Why I'm Down On Up Goer Five
The problem with being an introvert and thinking you have a fairly decent sense of humor is that you end up seeming like no fun because you're standing off to the side not laughing at things many other people find funny. I mean: puns? Most of "Fleabag"? Those dogs on Instagram with the Telly Tubby voices complaining about the vegetables their owner is trying to feed them? Everything on Saturday Night Live except once in a blue moon Kate McKinnon? We all have our lists.
Pretty high on my “sorry, not funny” list is the Up Goer Five Challenge, that seemingly harmless science conference nerd-bonding session that masquerades as a jargon-busting science communications skill builder. The Up Goer Five Challenge has been around for years, but I’d always dismissed it as just another make-work scicomm exercise. It’s more (or less) than that, I now realize. It contains some really pernicious assumptions about what public expertise is and how to achieve it.
ICYMI: Up Goer Five was originally an xkcd comic by xkcd creator and engineer Randall Munroe that explained the Saturn V rocket “in plain language” — extremely plain, as if it had been scripted by a canny two-year-old. Up Goer Five the comic was a big hit — so big with scientists that Up Goer Five Challenges were created, daring scientists to describing their research or work using only the thousand most-common words in the English language. (Here’s a dusty but still-live blog that used to collect many of the challenge entries, which quickly all start to sound the same. There’s also an online text editor where you can try your hand at the challenge.)
Here’s a typical example of an Up Goer Five Challenge entry:
Maybe it’s all in the delivery…
What fascinates me about Up Goer Five Challenges is how many researchers believe these exercises are an excellent way to improve their communications skills and how vigorously they defend them as effective despite very good and obvious arguments to the contrary. For example, science journalist Carl Zimmer has pointed out that the challenge limits you to the vocabulary of a preschooler and cuts off your ability to develop “your skill with metaphors and the other tools of language that make it possible to convey the gist of complicated ideas.” The evolutionary ecologist Stephen B. Heard also has reasonably argued that real people would feel condescended to and be offended if you tried to talk to them as if they were toddlers. And social scientist Xoco Shinbrot has made the case that Up Goer Five’s swapping in of simple words can actually make information more complicated to absorb, not less.
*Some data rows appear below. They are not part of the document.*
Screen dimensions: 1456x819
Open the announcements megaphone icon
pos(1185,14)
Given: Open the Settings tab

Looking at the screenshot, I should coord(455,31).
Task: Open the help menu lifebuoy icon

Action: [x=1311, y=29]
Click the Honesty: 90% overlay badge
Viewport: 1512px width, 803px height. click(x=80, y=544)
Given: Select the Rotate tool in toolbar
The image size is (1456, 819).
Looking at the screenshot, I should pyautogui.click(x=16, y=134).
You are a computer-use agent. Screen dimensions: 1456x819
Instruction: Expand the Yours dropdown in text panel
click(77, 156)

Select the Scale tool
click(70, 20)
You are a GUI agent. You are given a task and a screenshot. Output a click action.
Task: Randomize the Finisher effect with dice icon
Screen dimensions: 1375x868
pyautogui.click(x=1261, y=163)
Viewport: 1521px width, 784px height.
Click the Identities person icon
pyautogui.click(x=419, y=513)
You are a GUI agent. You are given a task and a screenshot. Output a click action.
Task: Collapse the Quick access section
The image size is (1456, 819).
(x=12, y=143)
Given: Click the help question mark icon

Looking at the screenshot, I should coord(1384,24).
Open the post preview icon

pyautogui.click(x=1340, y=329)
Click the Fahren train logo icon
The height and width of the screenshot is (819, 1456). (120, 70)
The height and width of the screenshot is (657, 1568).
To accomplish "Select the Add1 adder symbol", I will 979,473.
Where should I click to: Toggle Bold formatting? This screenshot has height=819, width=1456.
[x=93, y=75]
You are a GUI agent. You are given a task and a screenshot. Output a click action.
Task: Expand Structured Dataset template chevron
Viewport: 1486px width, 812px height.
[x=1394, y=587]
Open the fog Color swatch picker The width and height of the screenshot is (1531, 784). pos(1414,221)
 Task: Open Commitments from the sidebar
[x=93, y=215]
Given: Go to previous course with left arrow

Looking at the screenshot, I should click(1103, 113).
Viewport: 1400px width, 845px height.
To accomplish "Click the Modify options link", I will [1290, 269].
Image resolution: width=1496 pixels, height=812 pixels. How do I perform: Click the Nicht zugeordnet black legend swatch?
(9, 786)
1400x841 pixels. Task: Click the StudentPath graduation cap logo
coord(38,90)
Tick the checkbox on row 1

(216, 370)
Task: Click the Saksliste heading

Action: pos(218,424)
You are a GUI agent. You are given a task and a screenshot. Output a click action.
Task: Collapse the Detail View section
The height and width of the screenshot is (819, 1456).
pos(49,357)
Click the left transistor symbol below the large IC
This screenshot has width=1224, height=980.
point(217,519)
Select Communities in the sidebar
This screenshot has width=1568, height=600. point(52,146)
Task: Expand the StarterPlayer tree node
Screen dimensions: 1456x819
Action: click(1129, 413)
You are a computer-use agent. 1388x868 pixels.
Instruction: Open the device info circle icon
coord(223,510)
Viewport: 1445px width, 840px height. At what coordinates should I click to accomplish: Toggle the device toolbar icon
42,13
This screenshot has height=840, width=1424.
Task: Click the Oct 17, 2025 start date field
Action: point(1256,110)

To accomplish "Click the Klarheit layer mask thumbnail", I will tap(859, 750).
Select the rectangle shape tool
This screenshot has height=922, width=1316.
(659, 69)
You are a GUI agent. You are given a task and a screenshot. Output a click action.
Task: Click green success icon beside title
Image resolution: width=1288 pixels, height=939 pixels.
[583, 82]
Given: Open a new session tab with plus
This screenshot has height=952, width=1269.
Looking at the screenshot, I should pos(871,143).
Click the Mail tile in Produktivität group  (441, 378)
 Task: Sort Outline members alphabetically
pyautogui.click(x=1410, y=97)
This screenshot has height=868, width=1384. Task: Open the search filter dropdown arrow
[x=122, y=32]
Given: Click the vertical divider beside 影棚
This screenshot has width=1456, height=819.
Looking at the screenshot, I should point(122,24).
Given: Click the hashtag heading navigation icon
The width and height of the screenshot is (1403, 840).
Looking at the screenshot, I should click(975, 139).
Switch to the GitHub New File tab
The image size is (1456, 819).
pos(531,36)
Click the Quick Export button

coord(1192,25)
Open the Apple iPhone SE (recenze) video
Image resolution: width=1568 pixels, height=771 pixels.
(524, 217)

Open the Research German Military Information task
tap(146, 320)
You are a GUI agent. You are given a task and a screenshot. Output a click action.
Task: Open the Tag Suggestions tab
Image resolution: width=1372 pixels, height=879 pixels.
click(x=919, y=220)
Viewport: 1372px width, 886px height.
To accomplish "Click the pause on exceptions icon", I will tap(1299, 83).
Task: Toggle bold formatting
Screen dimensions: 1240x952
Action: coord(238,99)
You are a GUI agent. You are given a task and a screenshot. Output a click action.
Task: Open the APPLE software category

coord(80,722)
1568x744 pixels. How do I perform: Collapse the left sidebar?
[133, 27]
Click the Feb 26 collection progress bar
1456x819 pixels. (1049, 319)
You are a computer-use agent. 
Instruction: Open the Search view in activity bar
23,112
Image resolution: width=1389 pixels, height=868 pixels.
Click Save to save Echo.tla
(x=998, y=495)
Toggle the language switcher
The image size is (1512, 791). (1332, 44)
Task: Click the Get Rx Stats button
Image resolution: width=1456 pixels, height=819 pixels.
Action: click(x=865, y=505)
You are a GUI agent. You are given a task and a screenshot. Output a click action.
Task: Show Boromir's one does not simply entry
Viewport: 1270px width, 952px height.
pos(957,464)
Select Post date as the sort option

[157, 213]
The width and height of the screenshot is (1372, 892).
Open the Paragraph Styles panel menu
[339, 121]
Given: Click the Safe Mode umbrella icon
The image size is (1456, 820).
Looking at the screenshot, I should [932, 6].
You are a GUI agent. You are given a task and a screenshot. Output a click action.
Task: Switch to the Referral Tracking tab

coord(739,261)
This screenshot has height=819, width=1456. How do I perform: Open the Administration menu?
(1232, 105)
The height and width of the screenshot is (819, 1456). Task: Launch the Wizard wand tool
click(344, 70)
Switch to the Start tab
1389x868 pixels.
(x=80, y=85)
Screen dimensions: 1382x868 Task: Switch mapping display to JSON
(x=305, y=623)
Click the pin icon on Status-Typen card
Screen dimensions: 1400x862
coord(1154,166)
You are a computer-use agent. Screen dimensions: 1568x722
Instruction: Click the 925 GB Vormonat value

I’d go further. First, Up Goer Five Challenges reinforce the traditional researcher prejudice that "accessible" = transliteration, not translation and narrative. That accessible = conceptually impoverished (AKA, dumb). That accessible = pandering. That accessible = a state that can be achieved with tricks instead of investment of time and resources. And that any piece of science can be made “more accessible” just by removing its jargon.
If reducing your research or work to the 1,000-most common words is “accessibility,” the lesson we learn is that your work can only maintain its clarity (and integrity) for your most important audience (your peers) when it’s inaccessible.
Second: The Challenges pretend that accessibility is fundamental to communication. They ignore relevance — quite probably because so little science is actually relevant to any given community. It's far easier to pretend that everyone is a potential science communications target than to do the hard work of deciding who your strategic audiences are (and aren't) and crafting messages that directly address needs.
Up Goer Five Challenges fit nicely into the the bin of science communications trainings that make us feel better about ourselves while making the real problems around research communication slightly worse.